Désormais, il fallait aller vite. Robert Schuman à Londres est harcelé de questions concrètes par les Anglais, qui s’imaginent que son plan est un monument technique savamment construit. Or, il n’en connaît rien de plus que les trois pages qu’il a lues et, à vrai dire, tout le dossier se borne là. Mais il appelle à l’aide Jean Monnet, qui le rejoint le dimanche 14 mai avec Hirsch et Uri ; leur dialectique sera beaucoup plus dangereuse pour les Anglais que la technique qu’ils redoutaient. Ils comprirent vite qu’il n’y avait pas de plan Schuman, mais une volonté irréductible de changer les relations entre les peuples et, au premier chef, entre la France et l’Allemagne. Poussé par Sir Stafford Cripps, Jean Monnet a alors cette réponse qui donne une des clefs les plus importantes de l’histoire européenne depuis vingt-cinq ans : Mon cher ami, vous connaissez mes sentiments envers l’Angleterre depuis plus de trente ans et vous ne pouvez pas les mettre en doute. Je souhaite de tout cœur que vous vous engagiez dans l’entreprise au départ.

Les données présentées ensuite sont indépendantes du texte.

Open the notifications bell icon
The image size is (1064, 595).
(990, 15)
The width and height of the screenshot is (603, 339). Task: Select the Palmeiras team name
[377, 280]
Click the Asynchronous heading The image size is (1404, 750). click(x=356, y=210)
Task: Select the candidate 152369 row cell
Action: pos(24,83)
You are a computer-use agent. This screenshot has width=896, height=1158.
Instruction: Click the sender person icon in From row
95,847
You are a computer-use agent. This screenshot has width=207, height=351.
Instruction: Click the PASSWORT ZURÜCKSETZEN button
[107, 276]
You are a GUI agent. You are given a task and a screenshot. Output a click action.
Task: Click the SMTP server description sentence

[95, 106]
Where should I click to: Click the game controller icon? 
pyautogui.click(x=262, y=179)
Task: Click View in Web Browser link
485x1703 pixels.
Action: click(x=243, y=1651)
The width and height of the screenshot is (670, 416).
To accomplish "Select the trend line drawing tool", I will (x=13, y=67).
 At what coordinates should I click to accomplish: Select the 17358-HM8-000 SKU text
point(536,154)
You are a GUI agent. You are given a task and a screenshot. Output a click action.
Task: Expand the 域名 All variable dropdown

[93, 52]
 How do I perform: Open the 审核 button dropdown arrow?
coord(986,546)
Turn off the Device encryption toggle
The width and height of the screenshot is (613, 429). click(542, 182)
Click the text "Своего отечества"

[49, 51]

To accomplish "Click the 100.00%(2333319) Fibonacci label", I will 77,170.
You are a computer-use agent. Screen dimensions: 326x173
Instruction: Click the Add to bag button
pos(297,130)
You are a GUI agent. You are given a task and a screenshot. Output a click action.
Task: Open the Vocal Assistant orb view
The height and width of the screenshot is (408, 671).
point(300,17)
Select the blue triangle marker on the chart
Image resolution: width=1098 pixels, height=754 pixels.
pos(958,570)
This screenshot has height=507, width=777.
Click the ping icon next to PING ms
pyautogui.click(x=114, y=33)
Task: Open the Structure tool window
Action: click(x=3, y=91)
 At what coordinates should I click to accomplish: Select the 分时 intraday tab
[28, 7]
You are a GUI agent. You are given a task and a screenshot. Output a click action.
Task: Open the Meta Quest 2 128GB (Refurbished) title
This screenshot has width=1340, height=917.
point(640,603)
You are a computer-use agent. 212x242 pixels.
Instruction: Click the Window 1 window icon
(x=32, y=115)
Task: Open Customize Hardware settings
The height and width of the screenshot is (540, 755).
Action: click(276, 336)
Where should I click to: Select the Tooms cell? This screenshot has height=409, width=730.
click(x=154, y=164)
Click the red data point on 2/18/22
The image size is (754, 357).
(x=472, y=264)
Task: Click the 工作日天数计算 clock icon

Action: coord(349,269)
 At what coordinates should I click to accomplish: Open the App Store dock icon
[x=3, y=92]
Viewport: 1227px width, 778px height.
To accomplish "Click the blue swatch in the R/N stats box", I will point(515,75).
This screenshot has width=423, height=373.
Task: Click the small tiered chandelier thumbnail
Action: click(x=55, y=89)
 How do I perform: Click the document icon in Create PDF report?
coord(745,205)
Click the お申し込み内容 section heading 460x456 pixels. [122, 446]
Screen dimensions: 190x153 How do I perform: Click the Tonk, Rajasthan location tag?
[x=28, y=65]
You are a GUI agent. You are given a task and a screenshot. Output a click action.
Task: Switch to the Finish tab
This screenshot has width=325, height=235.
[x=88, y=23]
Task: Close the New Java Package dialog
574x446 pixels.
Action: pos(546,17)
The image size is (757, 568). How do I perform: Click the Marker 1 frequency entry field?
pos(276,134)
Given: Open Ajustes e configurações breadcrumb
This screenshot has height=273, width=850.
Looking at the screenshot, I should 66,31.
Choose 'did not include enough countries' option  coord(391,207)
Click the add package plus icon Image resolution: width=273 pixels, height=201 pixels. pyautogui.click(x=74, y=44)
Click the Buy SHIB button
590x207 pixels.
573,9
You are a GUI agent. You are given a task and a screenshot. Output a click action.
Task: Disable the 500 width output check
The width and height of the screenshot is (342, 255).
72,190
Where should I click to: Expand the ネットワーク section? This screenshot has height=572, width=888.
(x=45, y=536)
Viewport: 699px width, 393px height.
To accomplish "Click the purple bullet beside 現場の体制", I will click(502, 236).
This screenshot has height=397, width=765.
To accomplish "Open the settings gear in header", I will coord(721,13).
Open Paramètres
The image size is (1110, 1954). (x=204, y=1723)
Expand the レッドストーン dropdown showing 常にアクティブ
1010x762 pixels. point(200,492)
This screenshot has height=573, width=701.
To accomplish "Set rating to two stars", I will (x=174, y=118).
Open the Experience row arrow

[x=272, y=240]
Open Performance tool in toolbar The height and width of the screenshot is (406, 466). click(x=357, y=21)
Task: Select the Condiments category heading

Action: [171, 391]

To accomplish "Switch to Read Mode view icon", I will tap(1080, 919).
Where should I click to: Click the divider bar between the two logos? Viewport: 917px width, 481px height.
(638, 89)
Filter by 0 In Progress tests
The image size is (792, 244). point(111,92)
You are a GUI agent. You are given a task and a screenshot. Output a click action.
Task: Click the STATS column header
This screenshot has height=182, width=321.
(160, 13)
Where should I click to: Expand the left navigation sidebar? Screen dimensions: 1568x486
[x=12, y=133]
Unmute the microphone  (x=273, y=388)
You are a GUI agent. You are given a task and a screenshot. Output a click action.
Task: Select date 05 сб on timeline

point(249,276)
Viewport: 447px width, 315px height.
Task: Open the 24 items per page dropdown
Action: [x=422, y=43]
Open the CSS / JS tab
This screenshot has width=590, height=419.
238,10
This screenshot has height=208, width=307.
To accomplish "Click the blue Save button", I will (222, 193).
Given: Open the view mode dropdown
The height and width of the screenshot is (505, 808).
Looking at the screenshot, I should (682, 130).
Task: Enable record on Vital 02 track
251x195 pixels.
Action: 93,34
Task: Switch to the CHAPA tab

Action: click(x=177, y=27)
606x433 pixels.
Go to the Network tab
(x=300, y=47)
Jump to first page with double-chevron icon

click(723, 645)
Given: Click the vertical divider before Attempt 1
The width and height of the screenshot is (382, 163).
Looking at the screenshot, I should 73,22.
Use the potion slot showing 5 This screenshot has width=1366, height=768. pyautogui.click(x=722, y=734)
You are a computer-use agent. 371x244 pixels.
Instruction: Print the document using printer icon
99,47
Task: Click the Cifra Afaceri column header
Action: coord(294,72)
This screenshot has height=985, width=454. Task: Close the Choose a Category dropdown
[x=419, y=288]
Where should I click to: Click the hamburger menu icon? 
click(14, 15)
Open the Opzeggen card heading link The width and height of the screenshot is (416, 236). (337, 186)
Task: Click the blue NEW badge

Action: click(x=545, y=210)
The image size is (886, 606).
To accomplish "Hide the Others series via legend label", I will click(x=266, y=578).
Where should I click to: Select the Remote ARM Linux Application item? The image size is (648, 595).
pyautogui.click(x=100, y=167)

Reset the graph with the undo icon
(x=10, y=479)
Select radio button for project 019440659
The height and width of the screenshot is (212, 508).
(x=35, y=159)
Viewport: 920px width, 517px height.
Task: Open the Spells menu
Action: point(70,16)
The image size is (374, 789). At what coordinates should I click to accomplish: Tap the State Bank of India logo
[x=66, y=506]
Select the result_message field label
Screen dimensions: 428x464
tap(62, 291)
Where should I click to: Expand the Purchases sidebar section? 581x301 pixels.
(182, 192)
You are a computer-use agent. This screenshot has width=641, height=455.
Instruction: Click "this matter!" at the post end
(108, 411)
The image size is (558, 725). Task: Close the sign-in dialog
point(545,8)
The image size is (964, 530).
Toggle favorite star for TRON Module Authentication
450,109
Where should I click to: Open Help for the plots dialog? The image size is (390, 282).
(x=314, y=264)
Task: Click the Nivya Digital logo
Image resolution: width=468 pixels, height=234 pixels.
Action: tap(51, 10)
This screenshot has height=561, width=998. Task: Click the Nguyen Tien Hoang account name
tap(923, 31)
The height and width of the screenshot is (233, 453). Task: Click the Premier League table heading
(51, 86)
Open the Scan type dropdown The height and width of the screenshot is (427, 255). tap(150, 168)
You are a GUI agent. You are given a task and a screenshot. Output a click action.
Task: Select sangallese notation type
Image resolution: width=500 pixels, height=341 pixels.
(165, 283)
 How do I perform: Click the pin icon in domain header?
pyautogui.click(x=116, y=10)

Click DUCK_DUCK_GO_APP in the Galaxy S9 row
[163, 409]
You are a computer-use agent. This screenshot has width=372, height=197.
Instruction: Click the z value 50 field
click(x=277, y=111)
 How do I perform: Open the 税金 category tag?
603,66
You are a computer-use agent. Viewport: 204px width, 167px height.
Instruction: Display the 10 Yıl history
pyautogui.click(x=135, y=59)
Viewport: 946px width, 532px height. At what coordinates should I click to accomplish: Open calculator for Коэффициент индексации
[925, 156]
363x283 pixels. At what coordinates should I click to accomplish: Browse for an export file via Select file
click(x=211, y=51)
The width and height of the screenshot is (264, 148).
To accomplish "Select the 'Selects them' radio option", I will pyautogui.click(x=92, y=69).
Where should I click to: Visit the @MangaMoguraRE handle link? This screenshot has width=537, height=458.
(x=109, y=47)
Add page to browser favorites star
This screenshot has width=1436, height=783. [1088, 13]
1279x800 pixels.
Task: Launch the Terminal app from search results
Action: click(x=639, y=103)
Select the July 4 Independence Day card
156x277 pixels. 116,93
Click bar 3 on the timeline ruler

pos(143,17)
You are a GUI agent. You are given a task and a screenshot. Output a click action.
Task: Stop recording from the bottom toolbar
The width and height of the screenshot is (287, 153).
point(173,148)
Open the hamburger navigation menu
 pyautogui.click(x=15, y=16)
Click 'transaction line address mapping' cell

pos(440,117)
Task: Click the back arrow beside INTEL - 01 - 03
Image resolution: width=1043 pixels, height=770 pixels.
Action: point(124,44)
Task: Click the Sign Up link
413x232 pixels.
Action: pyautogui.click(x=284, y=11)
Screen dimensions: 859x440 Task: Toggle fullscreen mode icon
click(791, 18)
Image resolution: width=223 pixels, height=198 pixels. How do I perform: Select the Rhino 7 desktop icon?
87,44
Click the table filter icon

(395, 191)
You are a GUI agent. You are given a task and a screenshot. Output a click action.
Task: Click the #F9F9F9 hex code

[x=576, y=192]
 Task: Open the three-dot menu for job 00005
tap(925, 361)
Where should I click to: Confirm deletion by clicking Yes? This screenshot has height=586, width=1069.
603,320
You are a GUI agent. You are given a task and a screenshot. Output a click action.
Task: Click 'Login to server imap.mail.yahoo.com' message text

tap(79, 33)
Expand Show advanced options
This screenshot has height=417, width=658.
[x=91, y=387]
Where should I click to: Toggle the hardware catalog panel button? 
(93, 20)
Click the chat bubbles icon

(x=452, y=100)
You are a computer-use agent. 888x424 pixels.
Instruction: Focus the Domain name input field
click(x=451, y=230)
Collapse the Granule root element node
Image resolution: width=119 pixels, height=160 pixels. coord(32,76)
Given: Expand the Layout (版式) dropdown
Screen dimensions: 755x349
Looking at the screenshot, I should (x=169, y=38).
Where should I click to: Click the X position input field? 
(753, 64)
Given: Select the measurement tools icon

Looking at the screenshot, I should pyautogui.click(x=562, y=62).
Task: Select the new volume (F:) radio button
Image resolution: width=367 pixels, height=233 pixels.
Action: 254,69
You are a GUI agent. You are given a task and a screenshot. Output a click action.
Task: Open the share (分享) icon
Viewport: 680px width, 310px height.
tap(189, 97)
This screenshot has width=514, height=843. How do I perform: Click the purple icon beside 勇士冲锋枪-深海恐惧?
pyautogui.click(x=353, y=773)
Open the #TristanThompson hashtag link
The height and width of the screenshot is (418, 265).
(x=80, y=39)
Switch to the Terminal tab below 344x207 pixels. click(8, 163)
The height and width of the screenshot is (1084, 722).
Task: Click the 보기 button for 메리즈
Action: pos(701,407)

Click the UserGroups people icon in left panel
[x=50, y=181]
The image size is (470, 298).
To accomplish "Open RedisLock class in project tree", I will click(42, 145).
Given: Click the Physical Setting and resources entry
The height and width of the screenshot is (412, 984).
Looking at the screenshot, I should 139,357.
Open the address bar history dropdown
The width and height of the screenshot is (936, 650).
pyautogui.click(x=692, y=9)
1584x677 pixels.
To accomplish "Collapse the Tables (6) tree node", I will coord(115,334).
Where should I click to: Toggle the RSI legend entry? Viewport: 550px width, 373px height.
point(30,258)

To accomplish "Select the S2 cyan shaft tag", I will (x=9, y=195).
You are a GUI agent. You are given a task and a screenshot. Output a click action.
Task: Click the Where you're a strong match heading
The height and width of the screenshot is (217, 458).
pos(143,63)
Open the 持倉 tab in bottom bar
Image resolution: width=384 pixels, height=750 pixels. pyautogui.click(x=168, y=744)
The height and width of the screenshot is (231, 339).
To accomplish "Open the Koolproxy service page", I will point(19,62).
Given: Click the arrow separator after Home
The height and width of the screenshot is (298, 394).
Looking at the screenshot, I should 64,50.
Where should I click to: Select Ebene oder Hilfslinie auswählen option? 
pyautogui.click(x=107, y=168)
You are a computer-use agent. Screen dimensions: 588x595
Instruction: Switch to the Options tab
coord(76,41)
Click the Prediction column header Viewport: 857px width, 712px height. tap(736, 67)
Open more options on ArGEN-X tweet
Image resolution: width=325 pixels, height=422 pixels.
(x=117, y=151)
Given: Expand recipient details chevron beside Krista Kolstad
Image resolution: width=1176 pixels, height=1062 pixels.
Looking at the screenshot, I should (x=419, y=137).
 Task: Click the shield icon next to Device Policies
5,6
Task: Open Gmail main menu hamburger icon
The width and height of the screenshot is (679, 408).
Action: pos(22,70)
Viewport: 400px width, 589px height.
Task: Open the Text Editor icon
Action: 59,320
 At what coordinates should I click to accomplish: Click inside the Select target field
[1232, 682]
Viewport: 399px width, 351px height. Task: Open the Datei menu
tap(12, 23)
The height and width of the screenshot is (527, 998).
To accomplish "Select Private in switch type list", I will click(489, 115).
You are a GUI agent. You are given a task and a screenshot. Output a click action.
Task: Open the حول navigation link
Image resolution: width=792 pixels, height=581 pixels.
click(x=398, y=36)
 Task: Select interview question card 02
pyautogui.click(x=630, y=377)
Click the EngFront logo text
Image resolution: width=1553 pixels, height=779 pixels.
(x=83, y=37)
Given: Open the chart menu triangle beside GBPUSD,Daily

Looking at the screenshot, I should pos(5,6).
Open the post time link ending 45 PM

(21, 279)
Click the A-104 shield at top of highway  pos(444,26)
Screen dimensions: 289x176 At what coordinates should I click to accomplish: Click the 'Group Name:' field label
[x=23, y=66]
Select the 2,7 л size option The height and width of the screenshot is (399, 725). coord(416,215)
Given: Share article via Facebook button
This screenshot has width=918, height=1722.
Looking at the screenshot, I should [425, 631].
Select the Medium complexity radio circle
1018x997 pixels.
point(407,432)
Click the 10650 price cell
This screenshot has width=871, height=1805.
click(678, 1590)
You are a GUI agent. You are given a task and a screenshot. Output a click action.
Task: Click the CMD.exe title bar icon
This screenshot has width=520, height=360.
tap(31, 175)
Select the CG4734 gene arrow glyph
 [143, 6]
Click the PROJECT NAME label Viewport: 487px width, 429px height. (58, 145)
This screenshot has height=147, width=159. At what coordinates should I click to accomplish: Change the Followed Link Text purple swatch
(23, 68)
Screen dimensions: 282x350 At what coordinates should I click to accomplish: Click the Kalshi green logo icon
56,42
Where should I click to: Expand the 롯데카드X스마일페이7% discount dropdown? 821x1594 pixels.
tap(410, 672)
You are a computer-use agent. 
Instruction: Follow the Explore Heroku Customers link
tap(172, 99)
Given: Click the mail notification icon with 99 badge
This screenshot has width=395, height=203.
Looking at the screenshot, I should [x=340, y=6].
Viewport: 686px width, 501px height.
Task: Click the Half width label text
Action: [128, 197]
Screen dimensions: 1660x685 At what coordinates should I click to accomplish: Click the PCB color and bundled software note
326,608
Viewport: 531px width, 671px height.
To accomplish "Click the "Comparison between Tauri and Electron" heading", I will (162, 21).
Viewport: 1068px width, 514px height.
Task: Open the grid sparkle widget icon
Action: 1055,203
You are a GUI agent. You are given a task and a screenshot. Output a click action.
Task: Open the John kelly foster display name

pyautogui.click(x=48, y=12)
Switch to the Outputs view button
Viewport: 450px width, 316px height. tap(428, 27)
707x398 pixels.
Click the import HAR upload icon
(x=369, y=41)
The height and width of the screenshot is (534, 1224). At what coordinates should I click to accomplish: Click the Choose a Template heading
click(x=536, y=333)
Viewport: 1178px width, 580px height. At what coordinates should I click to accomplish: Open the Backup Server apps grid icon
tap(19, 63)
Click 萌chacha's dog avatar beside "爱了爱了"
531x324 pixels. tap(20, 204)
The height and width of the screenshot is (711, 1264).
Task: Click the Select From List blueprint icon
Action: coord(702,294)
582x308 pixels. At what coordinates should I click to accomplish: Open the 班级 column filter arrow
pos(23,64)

Mais si ce n’était pas le cas, nous irons de l’avant sans vous, et je suis convaincu que, réalistes comme vous l’êtes, vous vous ajusterez aux frais lorsque vous constaterez que nous aurons réussi ». Les Français revinrent à Paris.

 

Le 23 mai, Jean Monnet est à Bonn dans le bureau d’Adenauer, avec Bernard Clappier. Les minutes de l’entretien, bien que rédigées par un diplomate, laissent percer l’émotion. Les deux hommes ne se connaissent pas, mais dès ce jour s’installe entre eux une amitié féconde. Ils convinrent que l’essentiel était d’aboutir rapidement à un traité général. Les experts viendraient ensuite. Si cette méthode ne fut pas respectée dans la rédaction du traité, si la primauté du politique dût reculer devant l’exigence technique, Adenauer et Monnet s’efforceront toujours, en accord, de tenir la ligne qu’ils s’étaient fixée ce jour là. « Voyez-vous, Monsieur Monnet, dit le Chancelier en reconduisant son visiteur, si je parviens à mener à bien cette tâche, j’estime que je n’aurai pas perdu ma vie ».

 

Deux jours plus tard, le 25 mai, les Français proposaient aux Anglais, aux Allemands, aux Belges, aux Néerlandais, aux Luxembourgeois, aux Italiens de se réunir avec eux pour négocier sur la base des principes et des engagements de la déclaration du 9 mai. Cette première salve allait déclencher avec Londres une bataille de communiqués exprimant et dissimulant à la fois un conflit majeur de principes et d’intérêts qui n’a connu, depuis un quart de siècle, que des trêves armées et que le vote des Anglais, dans les prochains jours, viendra clore officiellement.